I'd like to offer a few counterpoints:
- Conclusion: The community places less value on code than it does on discussion.
- Counterpoint: Some people (myself included) don't vote on a post unless they understand it. If I am not qualified to judge the worthiness of a slice of code (or if I don't have the time to dissect it), I won't vote. There are many newbies here who are considerably better at understanding simple English essays than they are at understanding code. If this is the case on a wide scale, then the disparity is at least partially accounted for.
- Conclusion: A lot of people don't love code as much as the title of the site would lead one to believe.
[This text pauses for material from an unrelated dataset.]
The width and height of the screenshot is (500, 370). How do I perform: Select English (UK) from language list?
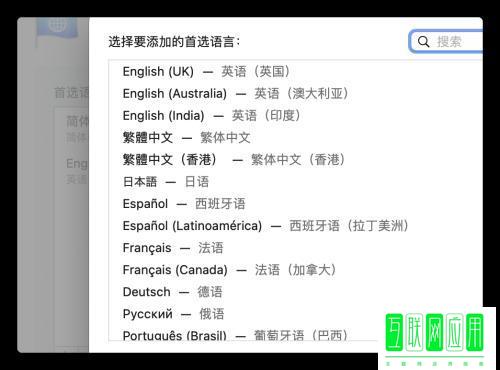(295, 71)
- Counterpoint: D*mn skippy. I'd rather read Gerard Manley Hopkins or Anna Ahkmatova than any perl cleverness written by Abigail (no offense to the gurus, absent or otherwise). There's no requirement here that you have to love Perl. Plenty of people just work with it, and might have left long ago if it weren't for the camaraderie that is also available here.
- Conclusion: Non-perl posts dumb down and dilute the database.
- Counterpoint: A good search engine will allow you to ignore any meditation or thoughtful commentary on art, history, science, mentoring, the municipal bond market, and Buddhism -- in addition to incredibly lame humor, heartfelt thanks, and oft-repeated idiocy. If all you want to read is code, it's there in the database, waiting to be read. If that is all you want. To put it another way, the New York Times isn't just about New York, MIT professors teach more than just technology, and monks in a real monastery learn about gardening and baking as well as studying the word of God or Buddha.